Republicans argue that if Obama’s administration let fraudulent bankers walk free, it’s hypocritical to harshly judge Trump’s convictions or the January 6 rioters’ pardons. Trump’s blanket clemency for 1,500 Capitol attackers, including those convicted of seditious conspiracy, is framed as correcting a “national injustice” (White House, 2025). Republicans, echoing Trump’s base, see these pardons as no worse than Obama’s failure to hold Wall Street accountable, viewing both as selective justice (Fischer, 2024). The GOP’s revisionist narrative, calling January 6 “legitimate political discourse,” gains traction amid this perceived inconsistency (Guardian, 2022).
Centrist and neo-liberal Democrats must confront this hypocrisy. Their failure to address Obama’s legacy of prioritizing corporate interests over citizens’ needs undermines their moral authority to condemn Trump’s actions. Without acknowledging this, Democrats risk alienating voters who see both parties as complicit in eroding trust. Obama’s warning about autocracy is urgent, but his own record weakens its impact, leaving Filipinos to marvel at a critique that, in Manila, would be unthinkable.
References
Fischer, M. (2024, August 21). Obama’s broken promises on banking reform [Post]. X.

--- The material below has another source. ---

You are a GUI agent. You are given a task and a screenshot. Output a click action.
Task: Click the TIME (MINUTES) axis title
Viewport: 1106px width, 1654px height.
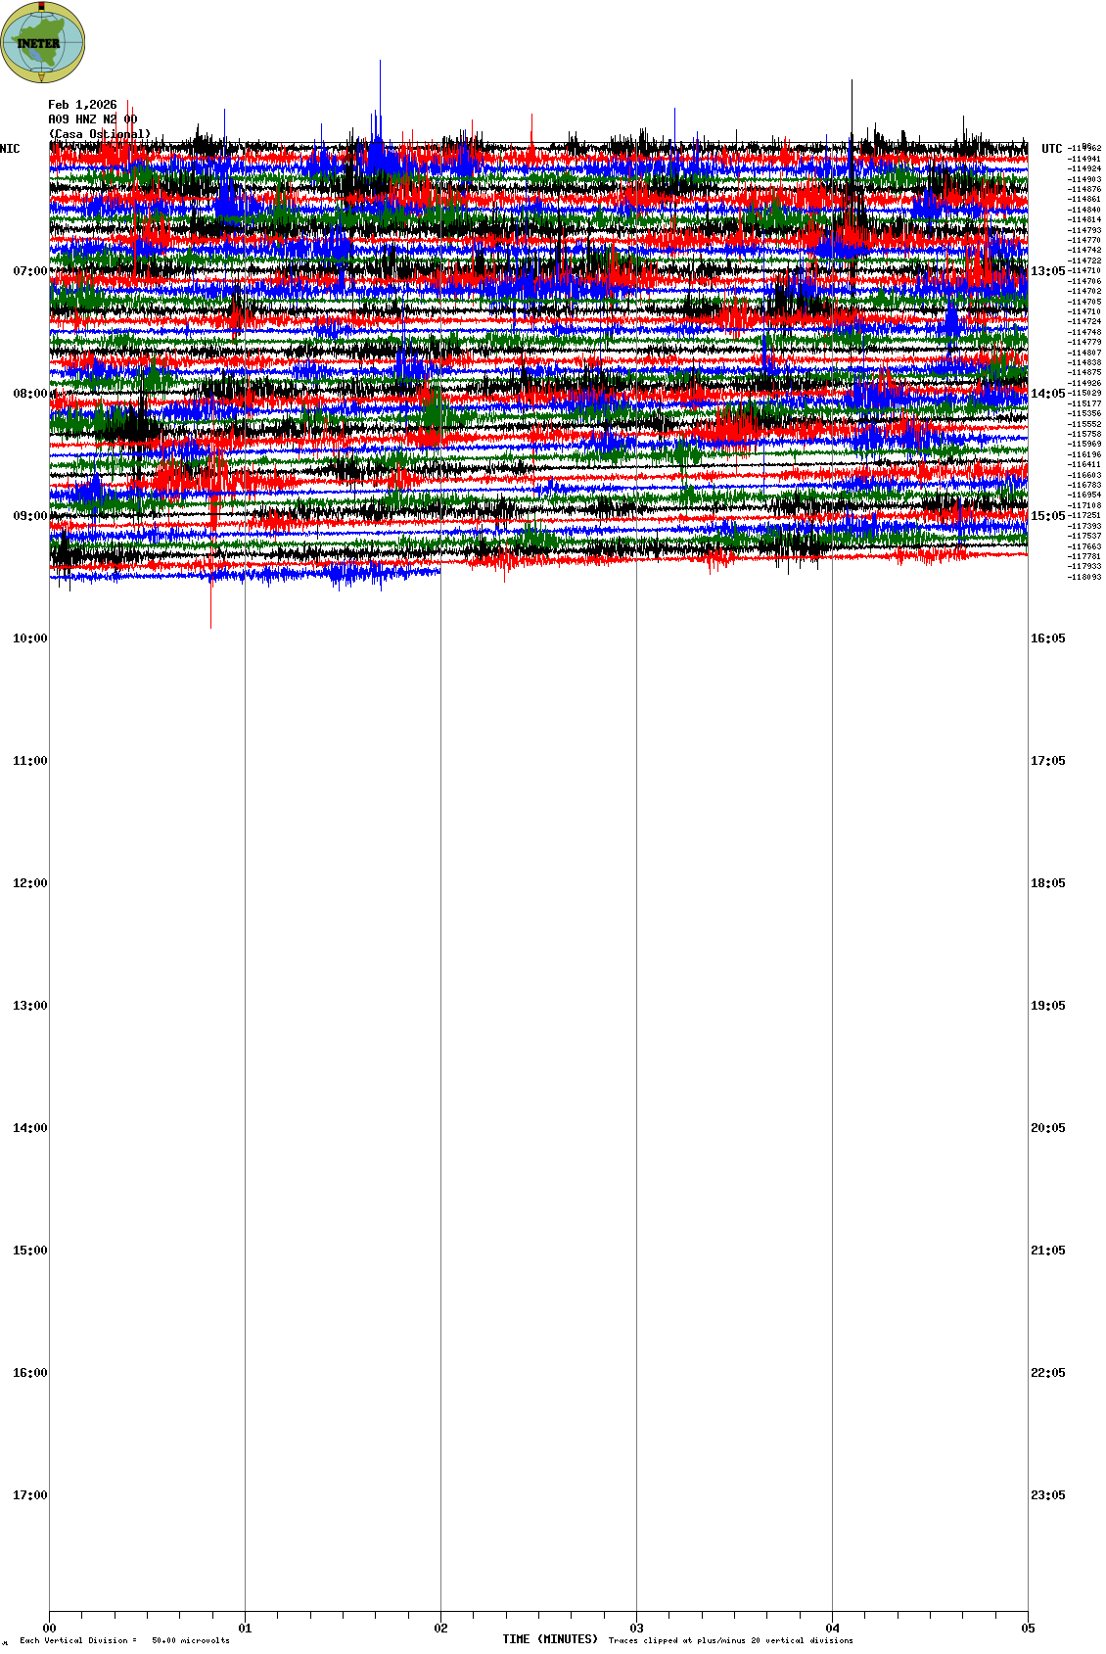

Guardian. (2022, February 5). Republican party calls January 6 attack ‘legitimate political discourse.’ The Guardian.
Schwartz, J. (2025, June 17). Obama steps back into the public eye amid political unrest. The New York Times.
Sirota, D. (2024, October 25). Obama’s justification for banker leniency [Post]. X.
Soros, R., & Johnson, G. (2018, September 18). A better bailout was possible during the financial crisis. The Guardian.
Vinall, F., & McDaniel, J. (2025, April 5). Obama urges resistance to Trump. The Washington Post.
White House. (2025, January 21). Proclamation on January 6 pardons. WhiteHouse.gov.